Si Chen, Harvard University


Si Chen is a Postdoctoral Fellow of Education at the Harvard Graduate School of Education. Her work is primarily concerned with the ways in which language and literacy environments of young children—in and out of school, monolingual and bilingual—can be designed to support children’s development. Dr. Chen’s research primarily focuses on detecting the effectiveness of randomized literacy interventions in China, especially in rural early childhood education settings. Using experimental, quasi-experimental, and observational methodologies, Si Chen has studied: the causal impacts of bilingual curricular resources on the vocabulary development of language minority children in China, the effects of large-scale family-oriented shared book reading interventions on parental education beliefs and children’s vocabulary development, and how free-of-charge early childhood facilities in villages improve economically disadvantaged children’s academic achievement in elementary schools. Dr. Chen received her Ph.D. in Early Childhood Education from East China Normal University.

Intelligence Built into Curriculum: Can Curriculum Improve Early Childhood Program Quality in Settings with Underprepared Teachers?
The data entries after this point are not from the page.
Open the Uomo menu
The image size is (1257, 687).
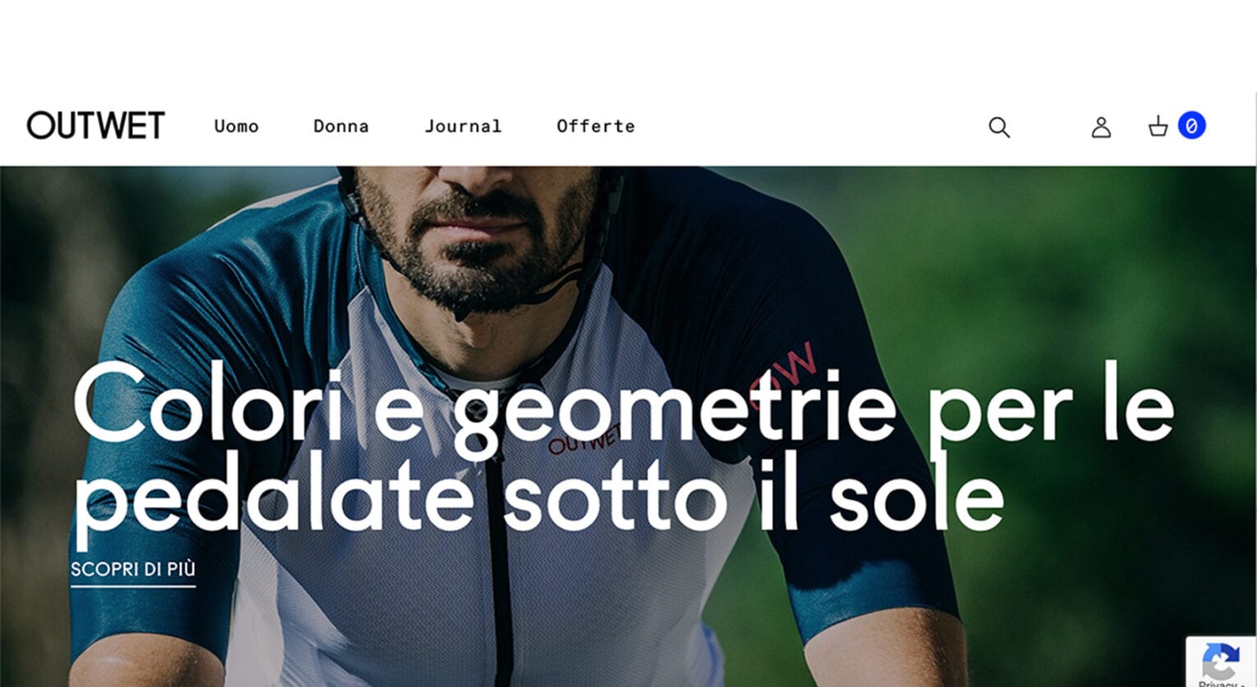coord(237,127)
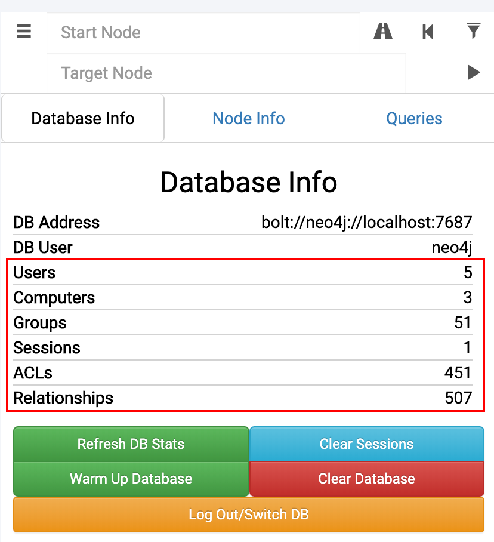Focus the Start Node search field
This screenshot has width=494, height=542.
203,32
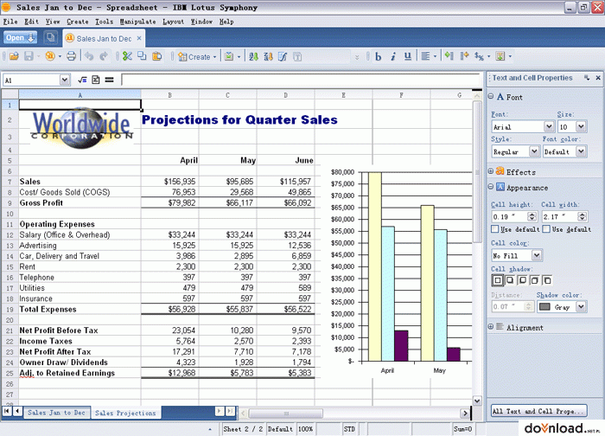
Task: Enable Use default for cell width
Action: tap(546, 229)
At the core of quality improvement for early childhood education (ECE) programs is supporting teachers’ professional development. However, schools in low-resource communities have a perennial shortage of skilled teachers due to a lack of entry-level professional development programs. This reality requires scholars who are interested in promoting ECE quality in high poverty regions to shift from a knowledge enhancement model to a learning-from-practice model. This study recruits a large-scale sample of village-level kindergartens in rural China and employs a randomized-controlled-trial experiment to evaluate the effectiveness of a novel and affordable professional development solution tailored for new teachers from high poverty regions. The intervention package integrates picture books, a well-structured curriculum, and a progressive daily online teacher training. The three components were designed to be complementary to, and integrated with, each other: the picture books are suitable for the children while also affording opportunities for teachers to practice teaching skills; class plans include activities that expand on themes from the picture books; teacher training is tightly connected to the class plans and gradually promotes the development of teachers’ knowledge and skills. Producing an estimation of the treatment effects and the causal mediation effects will further our understanding of the feasibility of this model of professional development for ECE teachers in low-resource communities. This study’s results will inform a policy that guarantees universal and adequate early childhood education for all ECE students in China.
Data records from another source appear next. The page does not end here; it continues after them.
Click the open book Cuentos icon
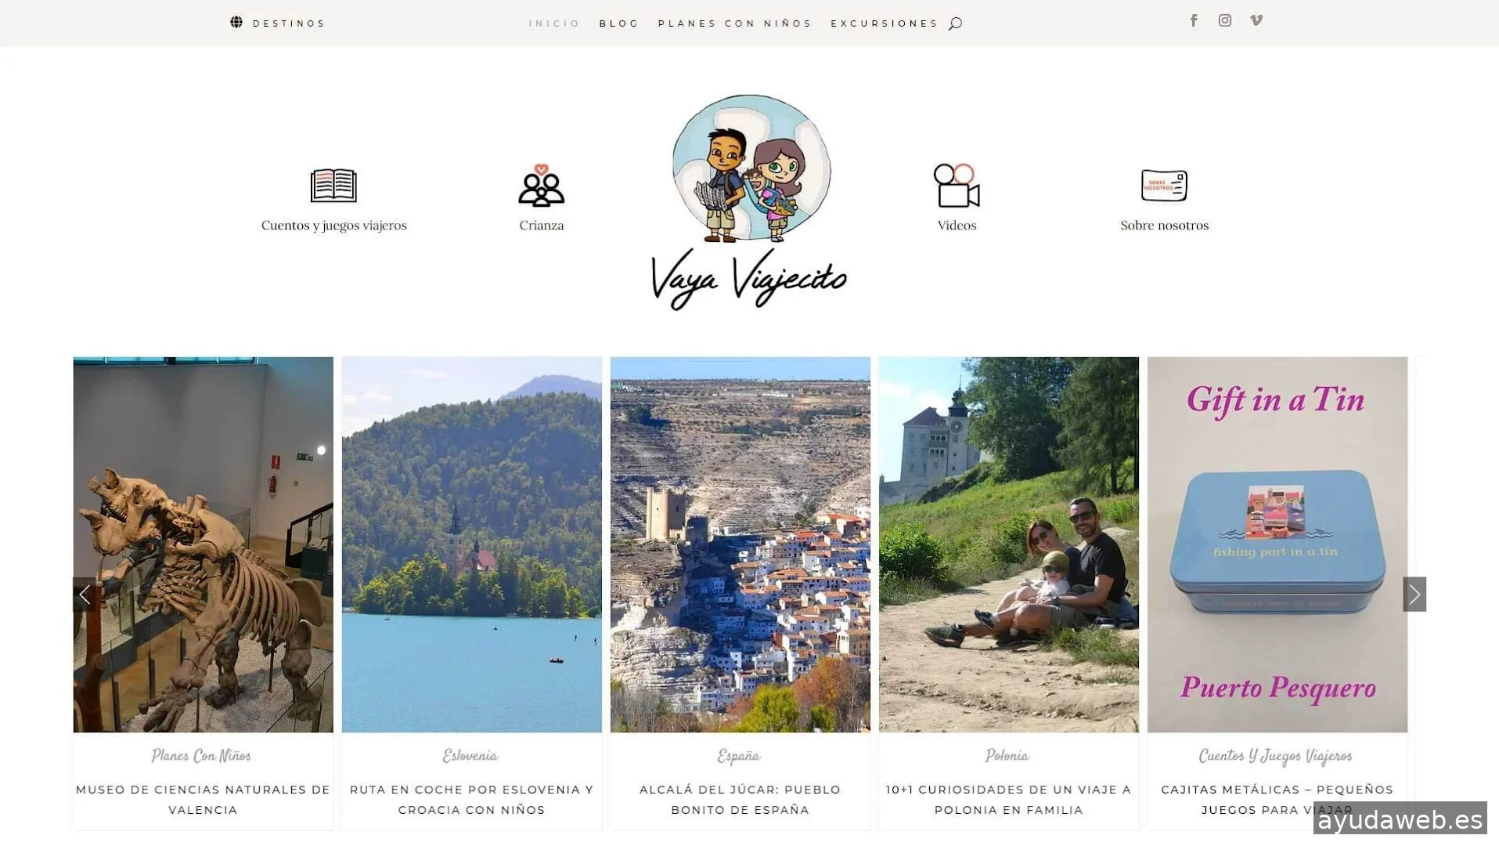This screenshot has height=846, width=1499. click(x=333, y=186)
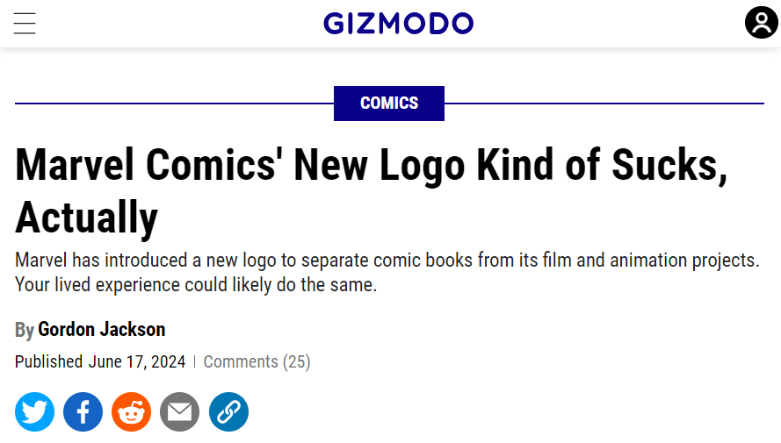Click the "Your lived experience" subtitle line
Screen dimensions: 781x443
click(x=196, y=285)
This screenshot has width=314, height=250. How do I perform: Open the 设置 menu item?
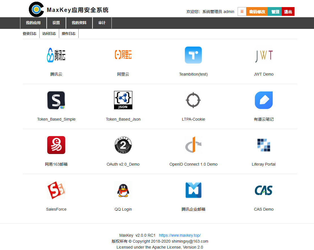pyautogui.click(x=56, y=23)
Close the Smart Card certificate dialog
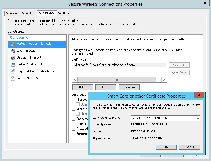 point(199,96)
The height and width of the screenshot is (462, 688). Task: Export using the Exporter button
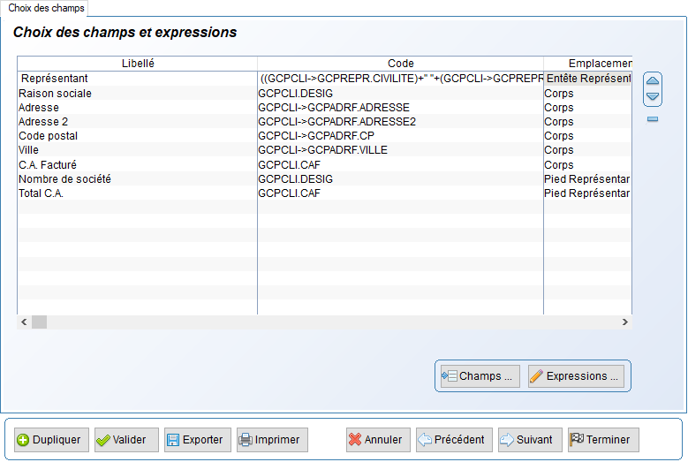tap(198, 440)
Jordan A. Conwell, University of Wisconsin-Madison


Jordan A. Conwell is an Assistant Professor in the Departments of Sociology and Educational Policy Studies at the University of Wisconsin-Madison. His research focuses on trends and consequences of racial, social class, and gender inequality in education, with a particular interest in the multigenerational roles of families and finances in these educational processes, as inputs for children and as outputs for adults. Recent papers have appeared or are forthcoming in journals including Journal of Marriage and Family and Sociology of Education. His work has previously been funded by a National Academy of Education/ Spencer Foundation Dissertation Fellowship. He completed a Ph.D. in Sociology at Northwestern University in 2017.

All in the Family: New Perspectives on the Returns to College Quality

This study will bring a multigenerational, family perspective to research on the returns to college quality and potential racial and gender differences in those returns. Previous studies on this topic have primarily relied on an individual and single-generation measure of returns. Most have assessed returns to college quality for individual income. This approach does not reflect the facts that college-goers 1) often partner with spouses who have similar educational credentials, thereby pooling economic resources along with their educational ones, and 2) then seek to pass on both types of advantages to their children. This project will build on this literature along those two lines, using data from the National Longitudinal Survey of Youth – 1979 Cohort (NLSY-79), the children born to women in this cohort (C-NLSY), and measures of college quality. First, I will assess whether the returns to college quality, and any racial and gender differences therein, vary across the outcomes of individual income, household income, and household wealth. Second, I will assess whether children receive returns to their mothers’ college quality for their own educational opportunities and outcomes, including their own college quality, and whether there are differences in these returns by children’s race and gender.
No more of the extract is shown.